<!-- Swiftype Variables -->

Legislation

Connecticut General Assembly approves new hybrid plan, contribution and COLA changes

Connecticut Gov. Dannel Malloy
Connecticut Gov. Dannel Malloy

The Connecticut General Assembly approved an agreement with the state employee unions on contract concessions on Monday, confirmed Chris McClure, a spokesman for Gov. Dannel Malloy's office.

The approved resolution will create a hybrid retirement plan for new employees, raise non-hazardous employee contributions for current workers and curb cost-of-living adjustments.

"The Connecticut state employee concessions package will help us get control of pension costs and build a more sustainable budget now and well into the future," said Lt. Gov. Nancy Wyman in a news release issued by the governor's office.

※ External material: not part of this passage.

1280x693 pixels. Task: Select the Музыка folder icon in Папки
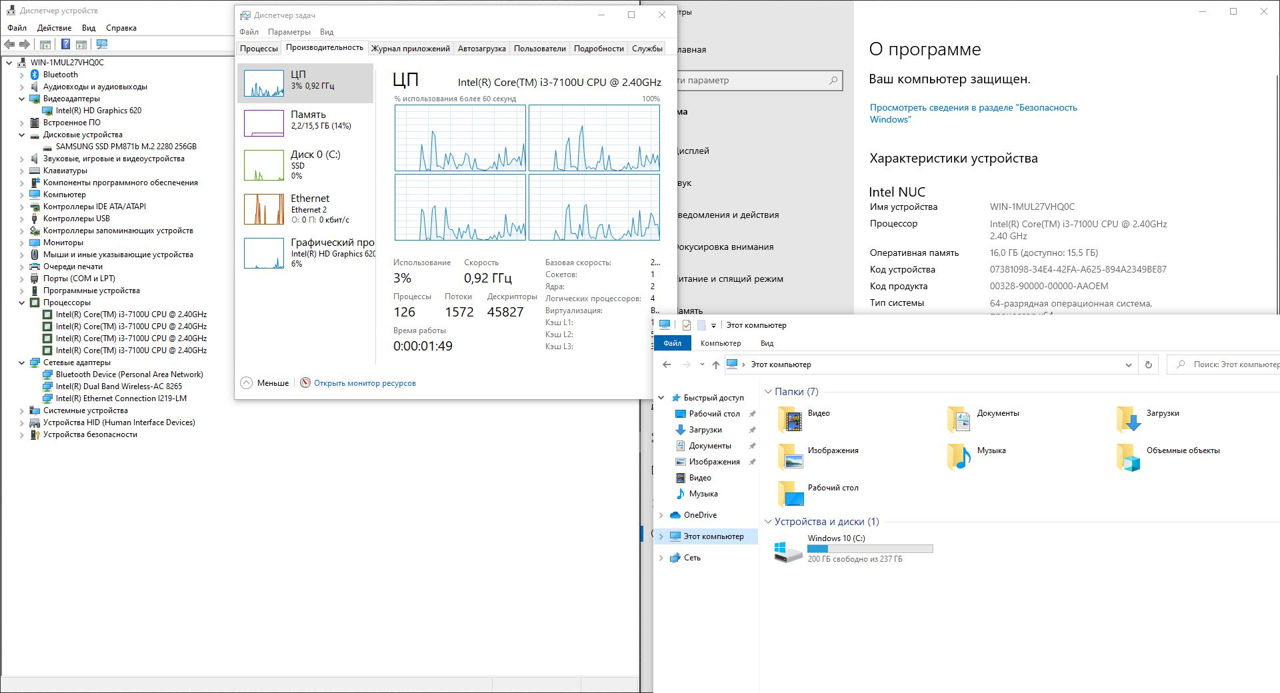(x=959, y=456)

The pension portion of the agreement would reduce the state's share of pension contributions through fiscal year 2047 for a total savings to the state of more than $11.7 billion, according to Mr. McClure.

The proposal creates a Tier IV for new hires, combining a traditional defined benefit plan with a defined contribution plan. A 1.3% multiplier would calculate the defined benefit portion and employees would contribute 5% to that portion or up to 7% "if the return is less than 6.9%," according to the presentation. Whether this is an annual return or a multiyear annualized return was not disclosed.

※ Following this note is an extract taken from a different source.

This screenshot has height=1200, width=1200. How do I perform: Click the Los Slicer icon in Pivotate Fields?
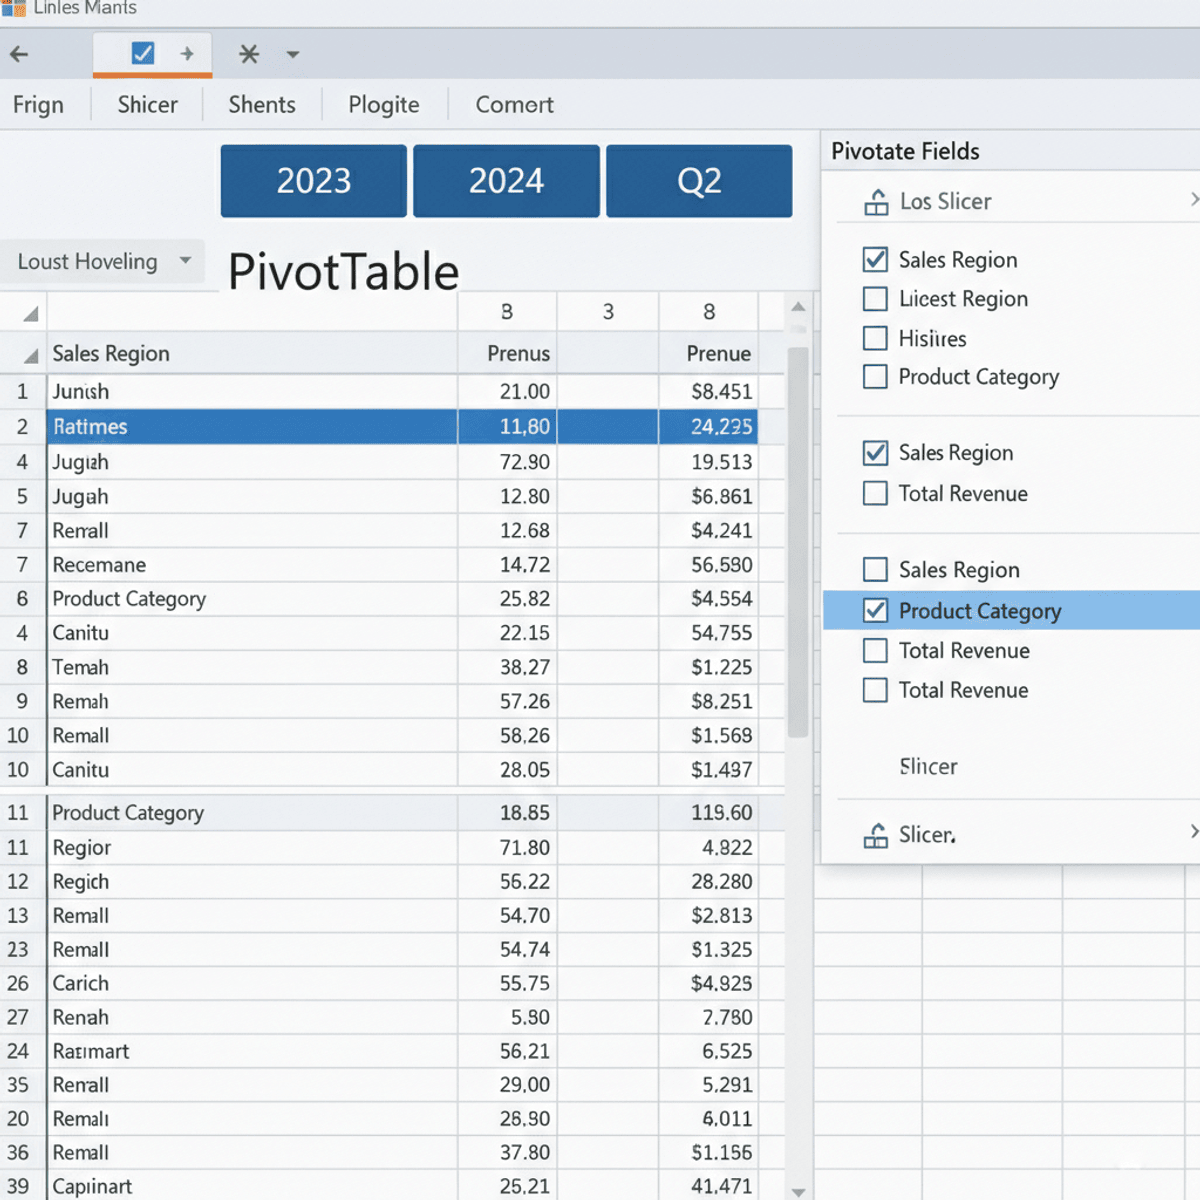pyautogui.click(x=876, y=201)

The defined contribution portion would require employees to contribute at least 1% of their pay and the state would match 1%.

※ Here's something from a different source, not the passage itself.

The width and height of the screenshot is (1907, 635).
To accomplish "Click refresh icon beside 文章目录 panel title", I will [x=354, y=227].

For current non-hazardous employees, the employee contribution within all current tiers of the $32.4 billion Connecticut Retirement Plans & Trust Funds, Hartford, would rise 1.5 percentage points, effective July 1. Tiers I, II-A and III currently contribute 2% of pay, while Tier II employees pay zero. The different tiers are based on when employees were hired.

On July 1, 2019, employee contributions would rise an additional 0.5 percentage points.

Finally, the framework proposes changing the COLA formula for retirements occurring after July 1, 2022, saying they will match the Social Security COLA index up to a maximum of 2% from the current minimum of 2%.

The Senate vote on Monday was 18-18, with Ms. Wyman casting the tiebreaking vote. The House of Representatives passed the resolution 78-72 on July 24. It does not need the governor's signature.

The agreement was originally announced by Mr. Malloy in May.